At the RSNA meeting, both will showcase their latest developments, R2 its most recent ImageChecker and iCAD its SecondLook Digital. The Hologic exhibit will draw special attention to its R2 DigitalNow, which digitizes prior film mammograms, then archives the digital images to PACS for use in a soft-copy viewing environment.

With less than one-fourth of mammography systems converted to digital, growth of full-field digital mammography is expected to continue for years. CAD systems are currently being purchased nearly one-to-one with every digital mammography system purchase, according to iCAD.

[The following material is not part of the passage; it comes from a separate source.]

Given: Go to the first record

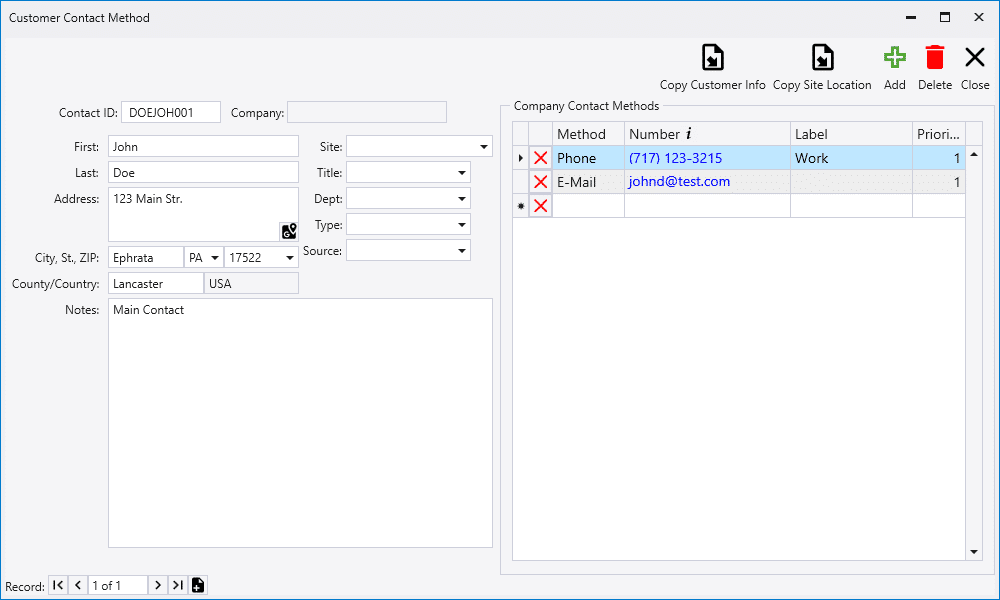Looking at the screenshot, I should click(58, 585).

iCAD remains well positioned to provide CAD functionality and workflow with all leading PACS and mammography review workstations. In the near term, iCAD plans to unveil a scalable CAD platform to increase sensitivity to masses and microcalcifications with all FFDM systems, while at the same time improving false-positive detection, according to the company. Additionally, iCAD says future releases will increase the amount of clinically relevant information provided about suspicious lesions to help radiologists make diagnoses.

CAD Sciences will feature CAD for breast, prostate, therapy monitoring, and angiography, talking up algorithms released earlier this year for its CAD programs that correct motion artifact in MR breast and prostate imaging, as well as lung CT. Confirma will showcase its CADstream for breast and prostate MRI.

Median Technologies will feature its Lesions Management Solution package of lung, colon, and liver CAD. Medical imaging lab im3D will highlight an algorithm that can shorten the reading time of CT virtual colonography. Riverain Medical will showcase its newly minted OnGuard, a chest x-ray CAD product.

Yet, true to the history of its grand aspirations of the past, CAD still falls short, even in the most restrictive applications. Specificity and sensitivity are below what many prospective customers would like to see in mammography. This was underscored earlier this year by an article published in The New England Journal of Medicine, challenging the diagnostic value of CAD as a second reader of mammograms. Advocates of the technology blasted the report and its conclusions, but none could say CAD mammography was flawless.

Its greatest challenge, a lack of specificity, forces interpreters to recheck too many lesions, slowing the diagnostic process at a time when the need for productivity is becoming more pronounced. Engineers are whittling away at the problem, improving CAD little by little, just as the technology spreads to other applications.

While computer-aided diagnosis may not meet its earliest expectations, computer-aided detection has at least satisfied some very specific clinical needs-and, with advances shown at the RSNA meeting, will contribute even more.